What Makes a Difference? Return to Driving after Cervical Disc Replacement

Jung Hahn Yong1†, Eugene Wang2†, Lilin Lin1, Reuben Chee Cheong Soh1

1Department of Orthopaedic Surgery, Singapore General Hospital, Singapore 2Yong Loo Lin School of Medicine, National University of Singapore, Singapore

This study compares cervical spine range of motion (ROM) and patient reported outcomes against Neck Disability Index (NDI)-driving scores pre- and post-artificial disc replacement (ADR). Patients with cervical radiculopathy or myeloradiculopathy who underwent ADR and were primary drivers were identified. Outcomes including cervical spine ROM, visual analogue scale (VAS) neck pain, VAS limb pain, and Japanese Orthopaedic Association (JOA) scores were measured pre-operatively and 6 months post-operatively. Spearman’s rho was used to assess the correlation of the outcomes against NDI-driving scores.

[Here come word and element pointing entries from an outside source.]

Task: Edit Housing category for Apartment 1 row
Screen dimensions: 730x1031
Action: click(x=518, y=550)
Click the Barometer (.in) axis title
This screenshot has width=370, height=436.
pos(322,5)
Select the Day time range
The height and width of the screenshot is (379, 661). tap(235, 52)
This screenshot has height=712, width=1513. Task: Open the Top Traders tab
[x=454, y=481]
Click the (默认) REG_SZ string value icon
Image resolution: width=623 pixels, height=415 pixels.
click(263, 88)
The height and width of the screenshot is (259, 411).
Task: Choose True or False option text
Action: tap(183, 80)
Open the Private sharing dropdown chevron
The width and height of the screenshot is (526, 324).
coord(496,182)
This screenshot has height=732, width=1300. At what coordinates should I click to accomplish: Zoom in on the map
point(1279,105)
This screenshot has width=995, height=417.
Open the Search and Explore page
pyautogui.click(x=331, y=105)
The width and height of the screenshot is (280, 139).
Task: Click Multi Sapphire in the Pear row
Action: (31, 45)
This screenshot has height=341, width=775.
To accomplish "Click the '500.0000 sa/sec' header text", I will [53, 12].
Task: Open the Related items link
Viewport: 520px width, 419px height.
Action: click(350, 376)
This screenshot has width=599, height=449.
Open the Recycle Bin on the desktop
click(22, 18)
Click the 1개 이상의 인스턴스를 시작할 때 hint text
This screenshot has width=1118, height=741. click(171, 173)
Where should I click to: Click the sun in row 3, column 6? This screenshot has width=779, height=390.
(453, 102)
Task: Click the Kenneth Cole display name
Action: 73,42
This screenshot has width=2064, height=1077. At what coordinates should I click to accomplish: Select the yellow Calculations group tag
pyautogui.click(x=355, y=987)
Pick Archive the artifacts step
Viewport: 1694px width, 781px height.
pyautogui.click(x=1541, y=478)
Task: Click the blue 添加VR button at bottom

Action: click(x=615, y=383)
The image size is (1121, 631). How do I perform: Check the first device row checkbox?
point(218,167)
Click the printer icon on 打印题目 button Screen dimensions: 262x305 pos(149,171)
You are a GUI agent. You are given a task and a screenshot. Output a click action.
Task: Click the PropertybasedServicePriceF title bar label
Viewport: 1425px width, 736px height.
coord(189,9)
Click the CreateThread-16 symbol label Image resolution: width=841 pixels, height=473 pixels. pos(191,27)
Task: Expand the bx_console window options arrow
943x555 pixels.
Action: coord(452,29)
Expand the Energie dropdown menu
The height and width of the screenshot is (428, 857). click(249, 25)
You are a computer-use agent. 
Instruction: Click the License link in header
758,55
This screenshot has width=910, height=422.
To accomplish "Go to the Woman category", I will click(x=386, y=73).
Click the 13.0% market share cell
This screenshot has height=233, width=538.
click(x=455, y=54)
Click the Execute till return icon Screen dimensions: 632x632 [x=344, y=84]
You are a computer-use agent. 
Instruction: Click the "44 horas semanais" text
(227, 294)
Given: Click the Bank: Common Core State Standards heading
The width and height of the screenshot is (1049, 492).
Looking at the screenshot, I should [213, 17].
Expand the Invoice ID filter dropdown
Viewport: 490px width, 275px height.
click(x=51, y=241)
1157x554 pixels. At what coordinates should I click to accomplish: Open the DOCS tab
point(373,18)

Subgroup analysis was performed between the radiculopathy and myeloradiculopathy subgroups. Patients were also consulted at 3 weeks post-operatively to assess their function and wound. 153 patients were included. At 6 months, cervical spine ROM was preserved, with significant reductions in lateral flexion (LF) (left LF MD 2.98°, p<0.001; right LF MD 2.81°, p<0.001). VAS neck pain improved significantly (MD 3.53, p<0.001), exceeding the minimal clinically important difference (MCID) of 2.6, while VAS limb pain improved overall (MD 3.60, p<0.001) but did not meet the MCID (4.1) except in the radiculopathy subgroup. In myeloradiculopathy patients, JOA scores improved by 2.02 points (p<0.001) but did not exceed the MCID of 2.5. Spearman’s correlation showed no moderate or strong associations between the studied outcomes and NDI-driving scores, and no significant differences were found between radiculopathy and myeloradiculopathy groups. At 2 weeks post-operatively, all patients had confidently returned to driving. Patients with cervical radiculopathy and myeloradiculopathy who undergo ADR can safely return to driving 2 weeks post-operatively.